Reproduce the lines below, replacing each occurrence of "GUI agent" with "interface agent" and leaving everything else unchanged.

» **Recorded information**
┌──

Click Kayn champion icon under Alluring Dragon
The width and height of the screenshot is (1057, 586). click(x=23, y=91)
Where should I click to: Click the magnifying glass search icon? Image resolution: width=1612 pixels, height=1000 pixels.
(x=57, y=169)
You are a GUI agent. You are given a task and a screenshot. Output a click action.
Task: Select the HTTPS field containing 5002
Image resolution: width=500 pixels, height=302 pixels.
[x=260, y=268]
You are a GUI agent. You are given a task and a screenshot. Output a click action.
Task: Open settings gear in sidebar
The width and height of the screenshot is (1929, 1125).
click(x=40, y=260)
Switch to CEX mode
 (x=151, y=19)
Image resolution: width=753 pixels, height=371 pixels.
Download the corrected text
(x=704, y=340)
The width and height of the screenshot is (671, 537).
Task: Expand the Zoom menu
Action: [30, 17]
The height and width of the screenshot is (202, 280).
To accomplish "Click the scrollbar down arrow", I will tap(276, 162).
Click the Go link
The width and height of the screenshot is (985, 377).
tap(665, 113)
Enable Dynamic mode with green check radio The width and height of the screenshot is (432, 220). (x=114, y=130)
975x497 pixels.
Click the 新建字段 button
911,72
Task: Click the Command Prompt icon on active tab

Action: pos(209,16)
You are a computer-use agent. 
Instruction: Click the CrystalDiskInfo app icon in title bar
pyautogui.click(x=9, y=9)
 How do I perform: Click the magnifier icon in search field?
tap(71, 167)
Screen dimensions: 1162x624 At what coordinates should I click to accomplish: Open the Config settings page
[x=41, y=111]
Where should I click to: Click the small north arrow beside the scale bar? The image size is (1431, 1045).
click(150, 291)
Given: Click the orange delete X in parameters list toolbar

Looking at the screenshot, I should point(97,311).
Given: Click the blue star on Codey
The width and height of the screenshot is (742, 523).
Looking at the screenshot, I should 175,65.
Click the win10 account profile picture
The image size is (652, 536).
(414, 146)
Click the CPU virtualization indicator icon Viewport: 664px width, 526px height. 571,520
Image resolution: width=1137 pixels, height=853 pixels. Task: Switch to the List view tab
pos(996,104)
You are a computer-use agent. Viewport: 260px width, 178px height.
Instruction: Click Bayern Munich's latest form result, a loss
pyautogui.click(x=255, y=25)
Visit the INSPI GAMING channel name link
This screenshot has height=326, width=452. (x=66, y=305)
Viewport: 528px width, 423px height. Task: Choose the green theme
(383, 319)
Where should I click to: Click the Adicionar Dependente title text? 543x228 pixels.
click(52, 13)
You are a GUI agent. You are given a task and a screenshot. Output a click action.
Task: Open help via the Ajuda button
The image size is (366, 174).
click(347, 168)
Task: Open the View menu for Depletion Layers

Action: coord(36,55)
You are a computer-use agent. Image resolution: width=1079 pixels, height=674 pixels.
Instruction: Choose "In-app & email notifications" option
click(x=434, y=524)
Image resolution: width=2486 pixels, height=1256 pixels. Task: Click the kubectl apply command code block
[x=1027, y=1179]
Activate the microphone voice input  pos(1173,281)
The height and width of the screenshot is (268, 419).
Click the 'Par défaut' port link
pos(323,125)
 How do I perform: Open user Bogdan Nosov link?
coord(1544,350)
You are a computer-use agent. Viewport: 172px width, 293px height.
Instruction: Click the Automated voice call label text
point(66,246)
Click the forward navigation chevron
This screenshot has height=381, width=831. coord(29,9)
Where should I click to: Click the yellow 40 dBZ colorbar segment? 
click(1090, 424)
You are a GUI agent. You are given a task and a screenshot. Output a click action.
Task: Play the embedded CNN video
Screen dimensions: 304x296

└──

» **Problem solution**
Click Kayn champion icon under Alluring Dragon
The width and height of the screenshot is (1057, 586). click(x=23, y=91)
Where should I click to: Click the magnifying glass search icon? Image resolution: width=1612 pixels, height=1000 pixels.
(x=57, y=169)
You are a interface agent. You are given a task and a screenshot. Output a click action.
Task: Select the HTTPS field containing 5002
Image resolution: width=500 pixels, height=302 pixels.
[x=260, y=268]
You are a interface agent. You are given a task and a screenshot. Output a click action.
Task: Open settings gear in sidebar
The width and height of the screenshot is (1929, 1125).
click(x=40, y=260)
Switch to CEX mode
 (x=151, y=19)
Image resolution: width=753 pixels, height=371 pixels.
Download the corrected text
(x=704, y=340)
The width and height of the screenshot is (671, 537).
Task: Expand the Zoom menu
Action: [30, 17]
The height and width of the screenshot is (202, 280).
To accomplish "Click the scrollbar down arrow", I will tap(276, 162).
Click the Go link
The width and height of the screenshot is (985, 377).
tap(665, 113)
Enable Dynamic mode with green check radio The width and height of the screenshot is (432, 220). (x=114, y=130)
975x497 pixels.
Click the 新建字段 button
911,72
Task: Click the Command Prompt icon on active tab

Action: pos(209,16)
You are a computer-use agent. 
Instruction: Click the CrystalDiskInfo app icon in title bar
pyautogui.click(x=9, y=9)
 How do I perform: Click the magnifier icon in search field?
tap(71, 167)
Screen dimensions: 1162x624 At what coordinates should I click to accomplish: Open the Config settings page
[x=41, y=111]
Where should I click to: Click the small north arrow beside the scale bar? The image size is (1431, 1045).
click(150, 291)
Given: Click the orange delete X in parameters list toolbar

Looking at the screenshot, I should point(97,311).
Given: Click the blue star on Codey
The width and height of the screenshot is (742, 523).
Looking at the screenshot, I should 175,65.
Click the win10 account profile picture
The image size is (652, 536).
(414, 146)
Click the CPU virtualization indicator icon Viewport: 664px width, 526px height. 571,520
Image resolution: width=1137 pixels, height=853 pixels. Task: Switch to the List view tab
pos(996,104)
You are a computer-use agent. Viewport: 260px width, 178px height.
Instruction: Click Bayern Munich's latest form result, a loss
pyautogui.click(x=255, y=25)
Visit the INSPI GAMING channel name link
This screenshot has height=326, width=452. (x=66, y=305)
Viewport: 528px width, 423px height. Task: Choose the green theme
(383, 319)
Where should I click to: Click the Adicionar Dependente title text? 543x228 pixels.
click(52, 13)
You are a interface agent. You are given a task and a screenshot. Output a click action.
Task: Open help via the Ajuda button
The image size is (366, 174).
click(347, 168)
Task: Open the View menu for Depletion Layers

Action: coord(36,55)
You are a computer-use agent. Image resolution: width=1079 pixels, height=674 pixels.
Instruction: Choose "In-app & email notifications" option
click(x=434, y=524)
Image resolution: width=2486 pixels, height=1256 pixels. Task: Click the kubectl apply command code block
[x=1027, y=1179]
Activate the microphone voice input  pos(1173,281)
The height and width of the screenshot is (268, 419).
Click the 'Par défaut' port link
pos(323,125)
 How do I perform: Open user Bogdan Nosov link?
coord(1544,350)
You are a computer-use agent. Viewport: 172px width, 293px height.
Instruction: Click the Automated voice call label text
point(66,246)
Click the forward navigation chevron
This screenshot has height=381, width=831. coord(29,9)
Where should I click to: Click the yellow 40 dBZ colorbar segment? 
click(1090, 424)
You are a interface agent. You are given a task and a screenshot. Output a click action.
Task: Play the embedded CNN video
Screen dimensions: 304x296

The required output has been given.